Sono stato fortunato a testimoniare la nascita di Internet: ho visto Web1, Web2, Web3, il calcolo quantistico, solo negli ultimi vent’anni. E credo sia molto affascinante che, come artista, sto rispecchiando in tutto questo processo. Ed è interessante, perché se pensiamo alla storia dell’arte, che sia pittura, scultura, opera, teatro o cinema, abbiamo dei medium nati prima di un artista di oggi, che li “eredita”, e prova a capirli e usarli. Essere nati nel digitale è diverso: sento che “possediamo” questo medium perché abbiamo visto come è iniziato; capiamo gli algoritmi, capiamo la tela, in questo caso LED, proiezioni, VR, AR, XR. È un momento differente, perché siamo letteralmente nati nell’arte stessa, che sta succedendo.»

Stills. Courtesy of DAG

Ha menzionato come questo momento possa essere considerato un nuovo Rinascimento. Può spiegarci meglio?

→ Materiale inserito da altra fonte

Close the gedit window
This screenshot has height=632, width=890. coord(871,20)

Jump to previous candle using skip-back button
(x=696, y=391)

«Credo che si tratti di un nuovo Rinascimento perché stiamo comprendendo cosa significa lavorare con algoritmi e con l’intelligenza della macchina. I dati non sono solo informazione: se li vediamo solo come numeri stiamo fraintendendo, stiamo solo pensando per compartimenti stagni, per finestre predefinite, e non penso che possiamo fare arte. I dati possono essere qualsiasi cosa, tutto, se solo liberiamo le nostre menti. L’arte accade quando l’artista arriva e vede nuovi mondi oltre la realtà. Non è diverso dal passato: tutti gli eroi nella storia dell’arte hanno sempre cercato di vedere ciò che va oltre la superficie. Siamo fortunati a essere vivi per testimoniare questo cambiamento dell’umanità.»

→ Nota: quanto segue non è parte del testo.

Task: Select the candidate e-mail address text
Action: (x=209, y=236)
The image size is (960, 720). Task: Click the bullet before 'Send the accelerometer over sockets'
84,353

DAG Gorizia. Crediti: Fabrice Gallina

Il tunnel impone un movimento lineare, ma lei sembra voler sovvertire questa linearità attraverso l’immersione sensoriale: nelle sue installazioni l’attraversamento fisico dello spazio è parte integrante dell’opera. Come progetta la relazione tra corpo del visitatore e flusso visivo?

«Questo è il mio primo progetto in un tunnel e speriamo di poter davvero pensare all’algoritmo nel modo in cui prende la forma dello spazio. Un esempio: abbiamo avuto un progetto alla Sphere di Las Vegas, una sfera incredibilmente grande. Avevamo lì una sfida simile: come usare la forma dell’architettura, portare l’algoritmo e trasformarlo in qualcosa di organico. E questo progetto rappresenta un processo molto diverso da un dipinto bidimensionale, più vicino a una scultura tridimensionale. È un modo di vedere l’algoritmo in tre dimensioni, in un modo completamente diverso: vedere la poesia dentro i sogni dell’AI e di questo nuovo pigmento.

Ci sono bellissimi colori, una bellissima trasformazione della natura. E i momenti proverranno dai dati meteorologici, così i modelli che vedrete provengono dai dati invisibili della natura. Se Monet fosse vivo, credo potrebbe adottare questo tipo di pensiero. Monet dipingeva sempre la natura e sono sicuro che, se fosse vivo, potrebbe guardarla attraverso sensori e algoritmi, perché non è così diverso: è sempre la natura, ma mostrata in un altro modo con gli strumenti di oggi, con gli algoritmi. Spero abbia senso. È difficile spiegare i sentimenti artistici, ma si tratta di poesia dentro i dati e pennello pensante.»